Está na moda escrever romances ambientados em paisagens estranhas. Erico Verissimo foi pioneiro nessa trajetória, criando narrativas de viagem ou obras alegóricas em que discutia o poder e a ética. Walter Benjamin classificou os narradores em viajantes e sedentários. Os viajantes percorrem terras, buscam novos conhecimentos, que relatam quando voltam ao lugar de origem. Os sedentários ruminam e reinventam o que leram e ouviram, como se a inércia os mantivesse presos ao lugar em que nasceram, sempre refazendo trajetos, folheando livros e rememorando o que aprenderam. Machado de Assis foi um escritor sedentário, Erico Verissimo um viajante. Machado investigou o homem a partir da sociedade brasileira, principalmente a do Rio de Janeiro. Veríssimo, muitas vezes, deixou o Rio Grande do Sul e o Brasil, preferindo outras geografias para sua ficção.
O prisioneiro, romance de 1967, vai além das fronteiras, sem ser um livro de viagem. Verissimo prefere não revelar o nome do país onde a trama se desenvolve, deixa o leitor imaginar que se trata do Vietnã, durante a ocupação estadunidense. Qual o motivo dessa omissão? Erico Verissimo tinha um grande apreço pelos Estados Unidos, onde residiu alguns anos. Embora se coloque no meio do debate público sobre a guerra, escolhe não revelar os responsáveis pela insanidade. Esse cuidado se estende até mesmo aos nomes dos personagens. Temos o Coronel, o Major, o Tenente, o Sargento, o Médico, o Pai, a Mãe, a Esposa, a Filha, a Professora e a misteriosa K... Pela descrição dos ambientes e da aparência das pessoas, pelas vagas referências históricas e pelos detalhes da guerra sabemos tratar-se de um país do Sudeste Asiático.
Vencida a desconfiança das primeiras páginas, percebemos que Verissimo se ocupa com a psicologia, os dramas e conflitos das suas criações. Discute a insanidade da guerra e a crueldade do colonialismo, questiona o direito a que se arvoram algumas nações de intervir na política de povos mais pobres e vulneráveis. Alguns diálogos contrapõem ideias preconceituosas e pró-ocidentais a ideias mais justas sobre o oriente. O Coronel, que representa a política intervencionista estadunidense, afirma: “Na minha opinião, nosso país tem no mundo uma missão civilizadora. É isso que me dá esperança e força para lutar. Está ao nosso alcance salvar da miséria, da doença e da ignorância este e outros países do mundo igualmente subdesenvolvidos.” Trata-se da ideologia expansionista do Destino Manifesto, de Waldo Emerson, a de que a “América” e sua democracia estão destinadas pela divina Providência a se espalhar por outras partes da América e do mundo.

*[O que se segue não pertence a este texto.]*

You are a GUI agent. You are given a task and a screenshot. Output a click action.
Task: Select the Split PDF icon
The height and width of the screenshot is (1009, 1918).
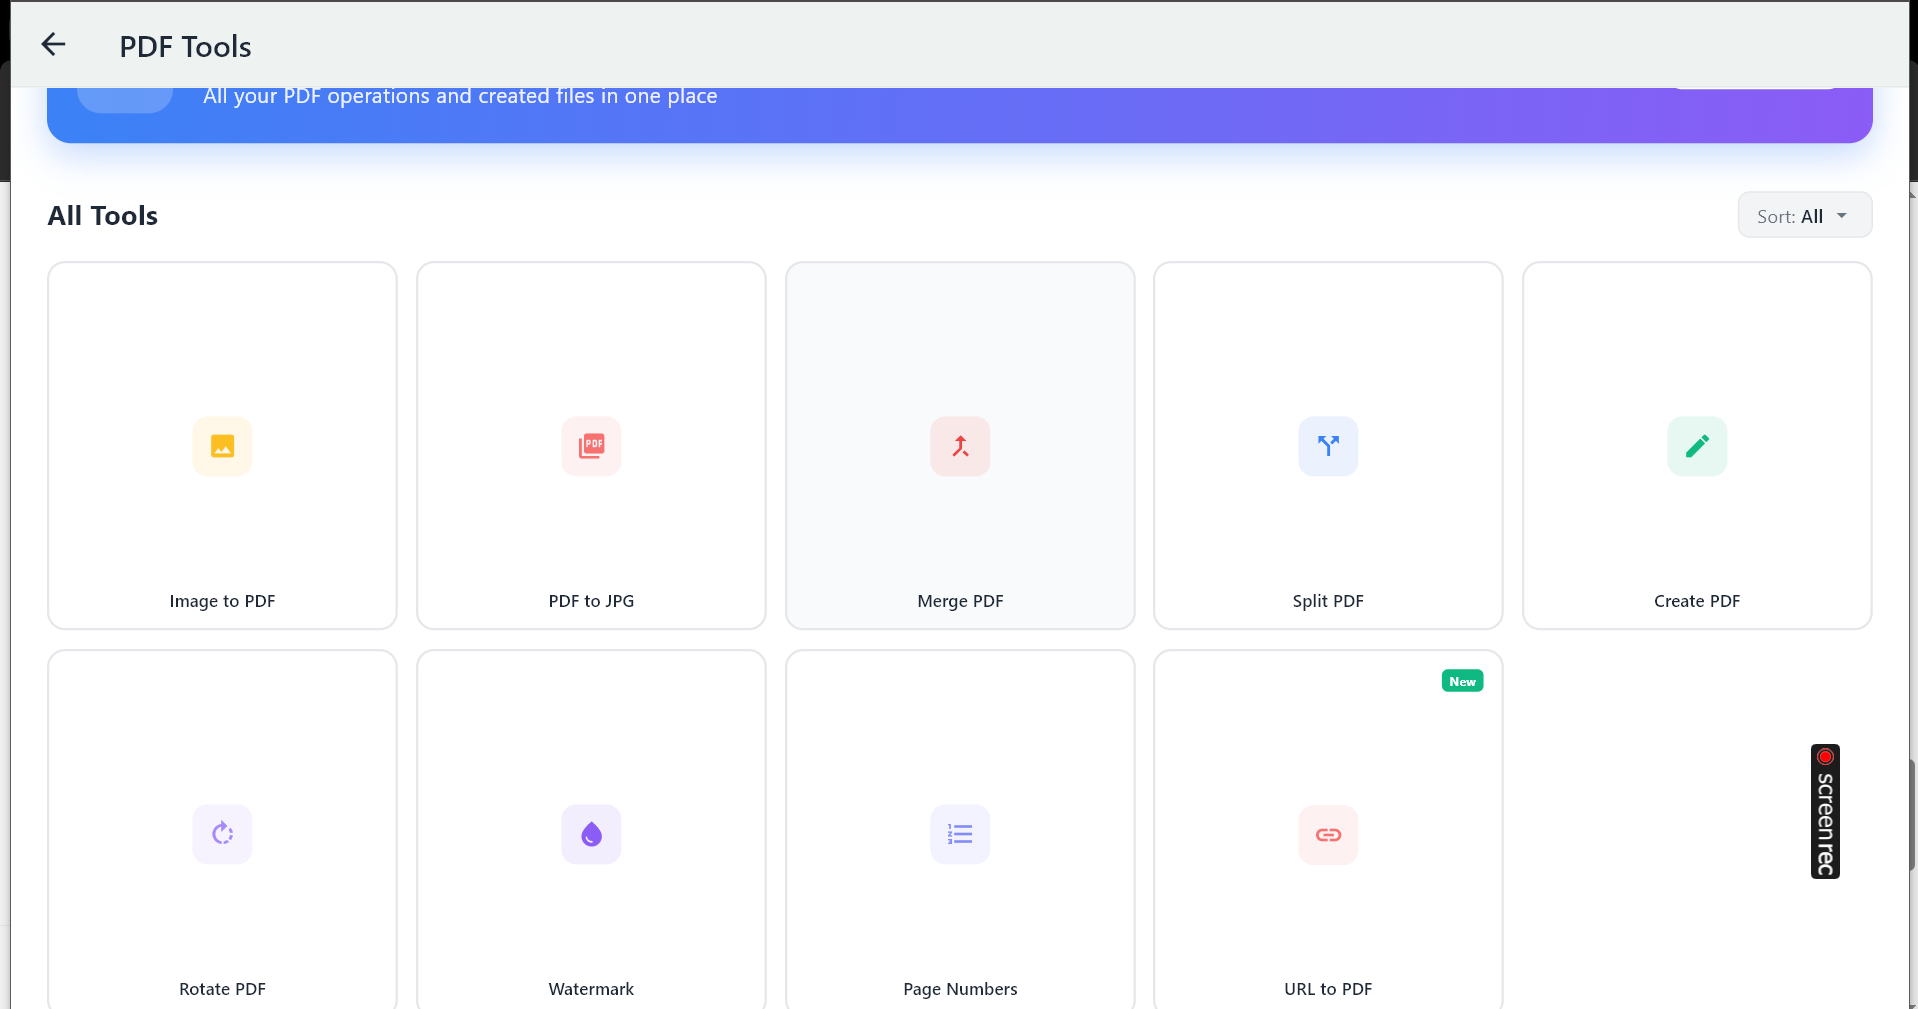[1328, 446]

A mesma certeza que levou o poeta Walt Whitman a escrever que “Os Estados Unidos são essencialmente o maior de todos os poemas”.
A guerra intervencionista no Vietnã, onde os Estados Unidos foram derrotados, se repetiu em lugares como Iraque, Afeganistão, Líbia, Ucrânia e Oriente Próximo, sempre com a justificativa de levar a civilização e a democracia às nações. Verissimo teria muitas paisagens para romances como A confissão. No cenário mais recente, Donald Trump reedita a filosofia expansionista, sem nunca ter lido Emerson. Com certeza desconhece o ensinamento de que a alma de cada pessoa é um microcosmo do mundo, que a natureza é um duplo de nossa psique e somos movidos pela energia divina chamada amor. Desconhece, também, que todas as pessoas têm seu idioma e as particularidades de uma cultura, que precisam ser respeitadas em seus territórios. E deveria renunciar à crença imperialista de que o povo dos Estados Unidos foi eleito por Deus para comandar o mundo.